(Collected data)
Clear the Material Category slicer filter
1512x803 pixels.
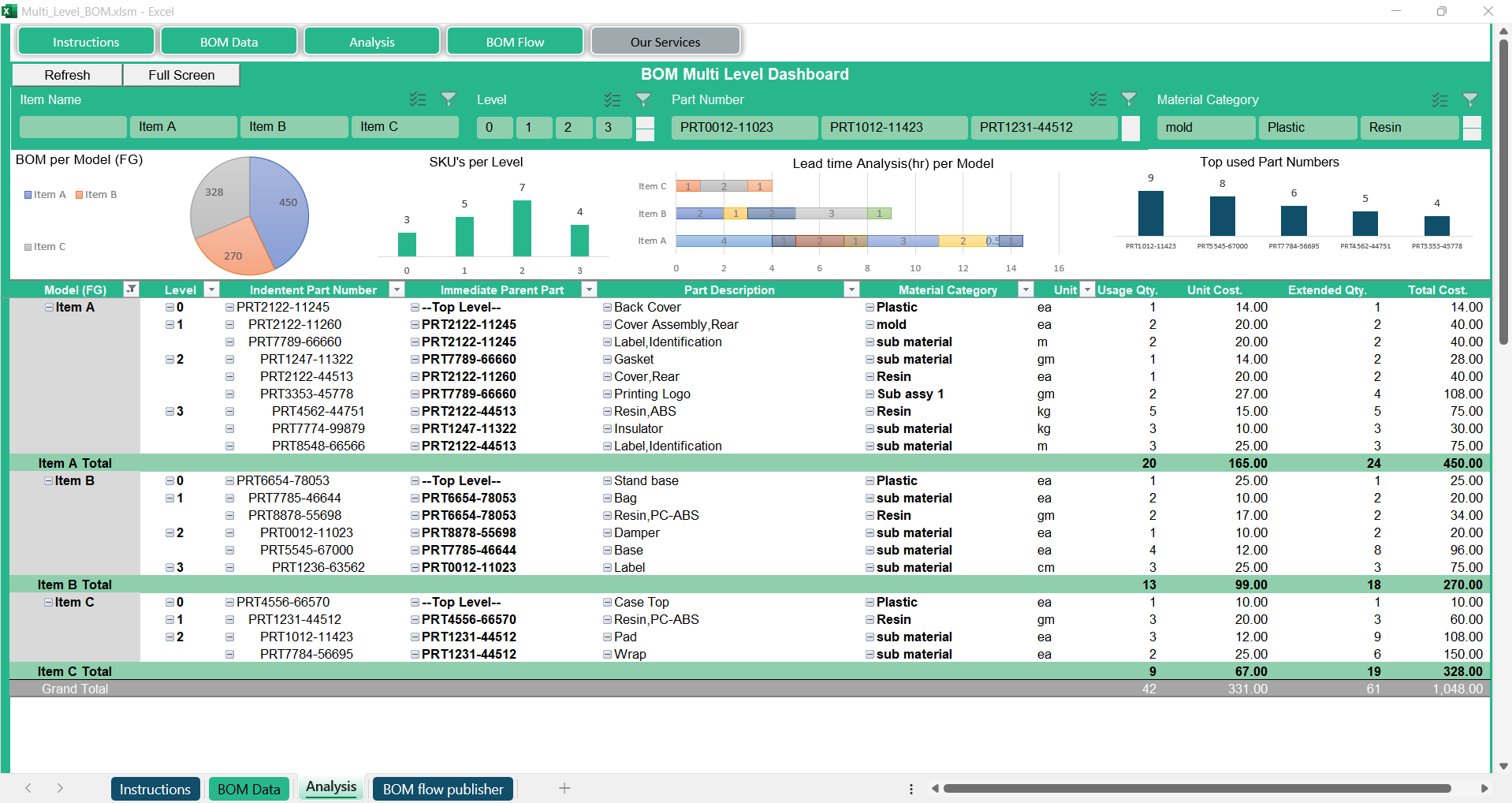pyautogui.click(x=1470, y=99)
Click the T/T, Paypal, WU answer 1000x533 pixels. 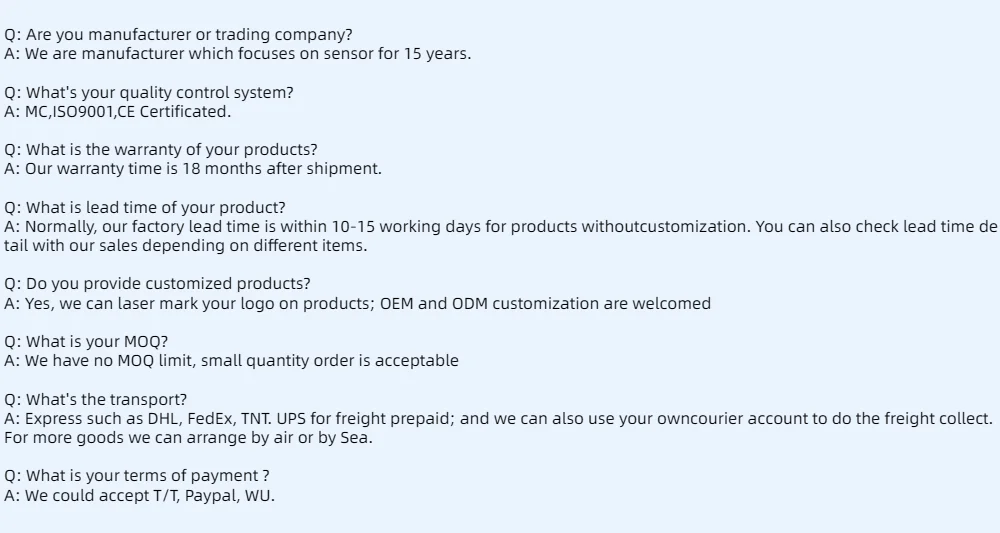click(140, 496)
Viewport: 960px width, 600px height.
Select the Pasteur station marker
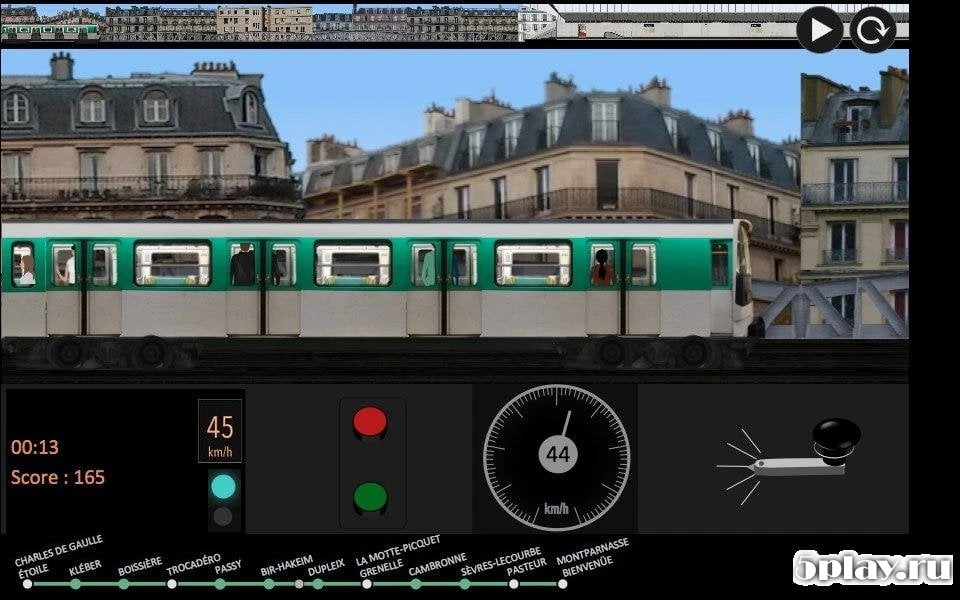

#### Exercise
In the data above, find the line with "Viewport: 960px width, 600px height." and repeat it and every line after it through the end, exactly; leave the pictures out.

#### Completed exercise
Viewport: 960px width, 600px height.
Select the Pasteur station marker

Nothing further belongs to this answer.